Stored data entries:
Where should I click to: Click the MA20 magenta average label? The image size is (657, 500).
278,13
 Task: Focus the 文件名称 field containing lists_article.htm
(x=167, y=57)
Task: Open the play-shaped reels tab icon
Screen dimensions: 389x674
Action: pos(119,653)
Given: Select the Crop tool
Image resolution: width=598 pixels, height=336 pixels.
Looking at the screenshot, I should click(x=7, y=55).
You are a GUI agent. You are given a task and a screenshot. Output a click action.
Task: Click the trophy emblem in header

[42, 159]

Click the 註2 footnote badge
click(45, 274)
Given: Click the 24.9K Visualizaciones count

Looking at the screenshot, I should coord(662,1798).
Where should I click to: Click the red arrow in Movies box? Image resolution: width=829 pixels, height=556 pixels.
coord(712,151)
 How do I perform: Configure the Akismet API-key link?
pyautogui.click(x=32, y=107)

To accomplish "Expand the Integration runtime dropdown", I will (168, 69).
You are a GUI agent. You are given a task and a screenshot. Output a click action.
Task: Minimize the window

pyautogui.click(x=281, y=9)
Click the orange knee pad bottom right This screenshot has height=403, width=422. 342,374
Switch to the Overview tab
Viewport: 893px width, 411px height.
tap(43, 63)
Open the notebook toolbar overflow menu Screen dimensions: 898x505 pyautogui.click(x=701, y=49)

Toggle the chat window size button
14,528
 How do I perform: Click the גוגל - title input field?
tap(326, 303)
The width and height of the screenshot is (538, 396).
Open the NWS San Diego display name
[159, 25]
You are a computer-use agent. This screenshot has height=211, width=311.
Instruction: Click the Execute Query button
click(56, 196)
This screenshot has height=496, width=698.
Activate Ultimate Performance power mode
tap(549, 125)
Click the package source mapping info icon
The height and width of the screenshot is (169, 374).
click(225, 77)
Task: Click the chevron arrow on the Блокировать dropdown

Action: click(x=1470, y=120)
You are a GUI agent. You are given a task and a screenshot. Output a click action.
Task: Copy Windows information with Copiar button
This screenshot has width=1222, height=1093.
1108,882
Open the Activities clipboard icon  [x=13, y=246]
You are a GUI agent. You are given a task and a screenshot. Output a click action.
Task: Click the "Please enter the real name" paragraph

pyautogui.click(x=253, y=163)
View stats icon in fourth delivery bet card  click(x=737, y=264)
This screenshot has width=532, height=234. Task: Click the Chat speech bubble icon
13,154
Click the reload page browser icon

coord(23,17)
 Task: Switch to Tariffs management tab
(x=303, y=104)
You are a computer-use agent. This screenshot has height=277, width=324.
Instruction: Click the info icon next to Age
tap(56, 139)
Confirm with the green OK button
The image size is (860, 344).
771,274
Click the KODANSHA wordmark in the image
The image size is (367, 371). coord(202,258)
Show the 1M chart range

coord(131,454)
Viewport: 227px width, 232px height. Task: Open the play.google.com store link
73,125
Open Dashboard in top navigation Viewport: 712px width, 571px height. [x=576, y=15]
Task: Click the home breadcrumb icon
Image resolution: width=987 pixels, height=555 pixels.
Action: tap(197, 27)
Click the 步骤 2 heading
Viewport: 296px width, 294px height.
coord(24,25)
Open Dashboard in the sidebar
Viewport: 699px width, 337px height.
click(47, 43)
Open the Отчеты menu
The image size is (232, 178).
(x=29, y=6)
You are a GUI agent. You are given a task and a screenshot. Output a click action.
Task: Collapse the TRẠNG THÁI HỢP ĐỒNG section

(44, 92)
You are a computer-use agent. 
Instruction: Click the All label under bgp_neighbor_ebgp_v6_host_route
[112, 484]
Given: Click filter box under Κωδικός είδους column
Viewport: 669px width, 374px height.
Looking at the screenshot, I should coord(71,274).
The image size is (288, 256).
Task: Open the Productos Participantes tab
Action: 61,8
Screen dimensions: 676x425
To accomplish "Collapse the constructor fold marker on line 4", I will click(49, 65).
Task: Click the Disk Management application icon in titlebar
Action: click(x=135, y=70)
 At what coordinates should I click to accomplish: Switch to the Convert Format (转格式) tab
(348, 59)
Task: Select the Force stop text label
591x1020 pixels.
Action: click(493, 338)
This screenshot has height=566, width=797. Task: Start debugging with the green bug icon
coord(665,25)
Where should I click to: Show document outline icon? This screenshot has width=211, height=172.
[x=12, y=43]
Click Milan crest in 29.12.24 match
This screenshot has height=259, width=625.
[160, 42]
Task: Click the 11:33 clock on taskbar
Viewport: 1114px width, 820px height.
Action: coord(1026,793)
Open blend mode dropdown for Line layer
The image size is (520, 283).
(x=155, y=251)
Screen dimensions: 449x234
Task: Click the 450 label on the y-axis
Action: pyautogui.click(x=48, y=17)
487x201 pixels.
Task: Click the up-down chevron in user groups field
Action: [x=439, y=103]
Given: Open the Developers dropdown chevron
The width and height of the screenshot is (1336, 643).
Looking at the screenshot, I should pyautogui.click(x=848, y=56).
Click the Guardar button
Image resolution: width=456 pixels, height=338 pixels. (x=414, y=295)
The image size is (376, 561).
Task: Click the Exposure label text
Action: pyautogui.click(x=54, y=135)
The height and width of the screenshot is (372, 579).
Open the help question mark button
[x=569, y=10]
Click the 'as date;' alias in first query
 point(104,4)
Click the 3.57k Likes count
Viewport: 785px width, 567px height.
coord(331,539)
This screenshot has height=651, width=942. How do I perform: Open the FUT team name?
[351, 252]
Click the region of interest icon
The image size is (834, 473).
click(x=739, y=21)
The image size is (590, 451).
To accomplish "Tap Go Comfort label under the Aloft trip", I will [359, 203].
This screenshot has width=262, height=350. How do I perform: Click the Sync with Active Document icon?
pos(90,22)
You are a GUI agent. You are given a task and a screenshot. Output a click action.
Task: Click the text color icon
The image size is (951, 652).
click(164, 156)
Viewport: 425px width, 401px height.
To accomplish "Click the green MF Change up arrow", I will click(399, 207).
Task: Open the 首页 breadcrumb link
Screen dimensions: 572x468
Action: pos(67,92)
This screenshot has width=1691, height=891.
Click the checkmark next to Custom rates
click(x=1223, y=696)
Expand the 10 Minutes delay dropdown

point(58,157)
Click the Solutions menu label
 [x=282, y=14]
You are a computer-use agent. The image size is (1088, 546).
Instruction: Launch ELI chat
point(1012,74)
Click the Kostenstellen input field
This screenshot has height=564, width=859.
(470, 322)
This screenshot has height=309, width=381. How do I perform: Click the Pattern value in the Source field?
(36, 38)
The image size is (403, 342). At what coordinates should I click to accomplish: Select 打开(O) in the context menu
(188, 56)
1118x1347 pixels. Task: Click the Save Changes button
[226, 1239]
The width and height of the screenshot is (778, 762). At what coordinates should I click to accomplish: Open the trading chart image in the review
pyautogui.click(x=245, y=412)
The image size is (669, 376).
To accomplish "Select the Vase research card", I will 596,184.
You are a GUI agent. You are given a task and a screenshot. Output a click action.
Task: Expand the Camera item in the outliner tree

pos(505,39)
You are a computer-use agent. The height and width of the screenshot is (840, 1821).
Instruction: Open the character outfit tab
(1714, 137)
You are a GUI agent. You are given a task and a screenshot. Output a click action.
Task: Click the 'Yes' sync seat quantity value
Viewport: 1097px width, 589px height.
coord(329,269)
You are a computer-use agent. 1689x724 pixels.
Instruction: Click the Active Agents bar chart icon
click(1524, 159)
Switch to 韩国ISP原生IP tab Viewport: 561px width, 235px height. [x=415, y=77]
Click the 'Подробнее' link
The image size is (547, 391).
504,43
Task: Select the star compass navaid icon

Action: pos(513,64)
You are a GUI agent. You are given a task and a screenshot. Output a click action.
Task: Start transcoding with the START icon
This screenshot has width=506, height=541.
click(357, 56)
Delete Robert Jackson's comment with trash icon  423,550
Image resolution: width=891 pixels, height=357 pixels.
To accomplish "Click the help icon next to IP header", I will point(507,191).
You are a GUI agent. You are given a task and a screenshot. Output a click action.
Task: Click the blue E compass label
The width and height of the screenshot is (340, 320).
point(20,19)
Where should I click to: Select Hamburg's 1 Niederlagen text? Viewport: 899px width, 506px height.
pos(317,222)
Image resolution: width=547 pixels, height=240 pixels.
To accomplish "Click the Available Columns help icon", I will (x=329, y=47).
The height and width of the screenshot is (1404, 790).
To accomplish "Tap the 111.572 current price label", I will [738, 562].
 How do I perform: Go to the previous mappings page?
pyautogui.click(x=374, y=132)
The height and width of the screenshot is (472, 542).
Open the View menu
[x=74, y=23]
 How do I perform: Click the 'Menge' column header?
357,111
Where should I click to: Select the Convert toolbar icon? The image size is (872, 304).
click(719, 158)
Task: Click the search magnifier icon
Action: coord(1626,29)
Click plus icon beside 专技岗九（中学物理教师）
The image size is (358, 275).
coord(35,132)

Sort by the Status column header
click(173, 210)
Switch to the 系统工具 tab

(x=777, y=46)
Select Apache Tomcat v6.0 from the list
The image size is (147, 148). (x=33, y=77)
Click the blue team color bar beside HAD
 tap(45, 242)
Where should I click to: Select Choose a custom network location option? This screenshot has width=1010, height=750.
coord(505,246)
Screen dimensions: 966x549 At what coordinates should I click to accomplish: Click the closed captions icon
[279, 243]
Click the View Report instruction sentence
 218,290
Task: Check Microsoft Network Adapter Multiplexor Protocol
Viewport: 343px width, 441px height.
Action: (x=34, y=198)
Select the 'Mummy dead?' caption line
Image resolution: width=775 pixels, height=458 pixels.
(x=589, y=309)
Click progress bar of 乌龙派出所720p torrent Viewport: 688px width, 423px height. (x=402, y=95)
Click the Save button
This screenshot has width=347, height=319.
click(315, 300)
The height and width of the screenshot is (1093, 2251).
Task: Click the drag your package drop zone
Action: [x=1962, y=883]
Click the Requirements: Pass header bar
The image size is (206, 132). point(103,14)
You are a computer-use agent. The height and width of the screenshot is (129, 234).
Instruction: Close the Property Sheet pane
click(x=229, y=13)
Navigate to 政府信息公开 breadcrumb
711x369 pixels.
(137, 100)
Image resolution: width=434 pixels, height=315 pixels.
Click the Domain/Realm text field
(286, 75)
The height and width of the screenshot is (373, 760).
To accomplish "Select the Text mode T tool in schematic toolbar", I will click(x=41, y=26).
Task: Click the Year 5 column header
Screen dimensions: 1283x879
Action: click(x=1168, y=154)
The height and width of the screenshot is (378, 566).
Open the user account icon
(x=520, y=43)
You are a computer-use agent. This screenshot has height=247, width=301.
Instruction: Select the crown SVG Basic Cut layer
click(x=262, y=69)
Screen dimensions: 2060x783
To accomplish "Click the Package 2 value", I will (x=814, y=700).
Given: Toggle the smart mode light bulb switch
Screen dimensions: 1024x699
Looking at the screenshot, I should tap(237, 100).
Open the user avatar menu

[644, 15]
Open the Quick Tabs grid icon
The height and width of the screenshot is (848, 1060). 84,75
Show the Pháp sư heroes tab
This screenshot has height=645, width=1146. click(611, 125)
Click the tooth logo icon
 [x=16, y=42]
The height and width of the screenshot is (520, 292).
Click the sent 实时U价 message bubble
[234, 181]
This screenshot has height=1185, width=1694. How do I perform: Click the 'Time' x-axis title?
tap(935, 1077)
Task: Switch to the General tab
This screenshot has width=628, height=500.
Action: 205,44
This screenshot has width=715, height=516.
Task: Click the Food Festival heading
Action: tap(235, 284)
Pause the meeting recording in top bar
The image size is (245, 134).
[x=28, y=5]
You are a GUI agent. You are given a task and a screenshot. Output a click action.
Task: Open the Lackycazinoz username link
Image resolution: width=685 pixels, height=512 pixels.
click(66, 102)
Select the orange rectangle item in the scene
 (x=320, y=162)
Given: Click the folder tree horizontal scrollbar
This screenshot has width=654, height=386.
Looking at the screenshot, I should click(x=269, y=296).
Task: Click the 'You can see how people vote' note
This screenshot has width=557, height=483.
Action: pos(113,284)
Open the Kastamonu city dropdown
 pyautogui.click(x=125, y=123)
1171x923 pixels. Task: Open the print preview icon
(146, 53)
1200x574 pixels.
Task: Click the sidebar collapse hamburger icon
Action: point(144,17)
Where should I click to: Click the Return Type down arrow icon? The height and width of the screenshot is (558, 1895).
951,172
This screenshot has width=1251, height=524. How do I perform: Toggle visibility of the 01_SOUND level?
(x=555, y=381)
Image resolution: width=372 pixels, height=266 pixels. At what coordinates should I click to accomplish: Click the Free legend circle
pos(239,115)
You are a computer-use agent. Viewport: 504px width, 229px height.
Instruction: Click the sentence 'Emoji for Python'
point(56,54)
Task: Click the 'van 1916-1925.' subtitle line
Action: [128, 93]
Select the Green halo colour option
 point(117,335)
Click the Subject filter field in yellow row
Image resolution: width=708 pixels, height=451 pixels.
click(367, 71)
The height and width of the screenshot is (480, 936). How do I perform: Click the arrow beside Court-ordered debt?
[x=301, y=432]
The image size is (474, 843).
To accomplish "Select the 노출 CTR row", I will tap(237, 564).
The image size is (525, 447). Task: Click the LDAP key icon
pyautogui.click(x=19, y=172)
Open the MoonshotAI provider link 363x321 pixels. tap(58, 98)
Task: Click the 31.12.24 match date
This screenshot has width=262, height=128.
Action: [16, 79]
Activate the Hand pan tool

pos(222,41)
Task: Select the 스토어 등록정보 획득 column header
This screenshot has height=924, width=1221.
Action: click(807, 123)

Your assignment:
Looking at the entries above, can you reproduce exactly the lines from the one that holds "591x1020 pixels." through the one that holds "Click Milan crest in 29.12.24 match", and only those?

Solution to this task:
591x1020 pixels.
Action: click(493, 338)
This screenshot has height=566, width=797. Task: Start debugging with the green bug icon
coord(665,25)
Where should I click to: Show document outline icon? This screenshot has width=211, height=172.
[x=12, y=43]
Click Milan crest in 29.12.24 match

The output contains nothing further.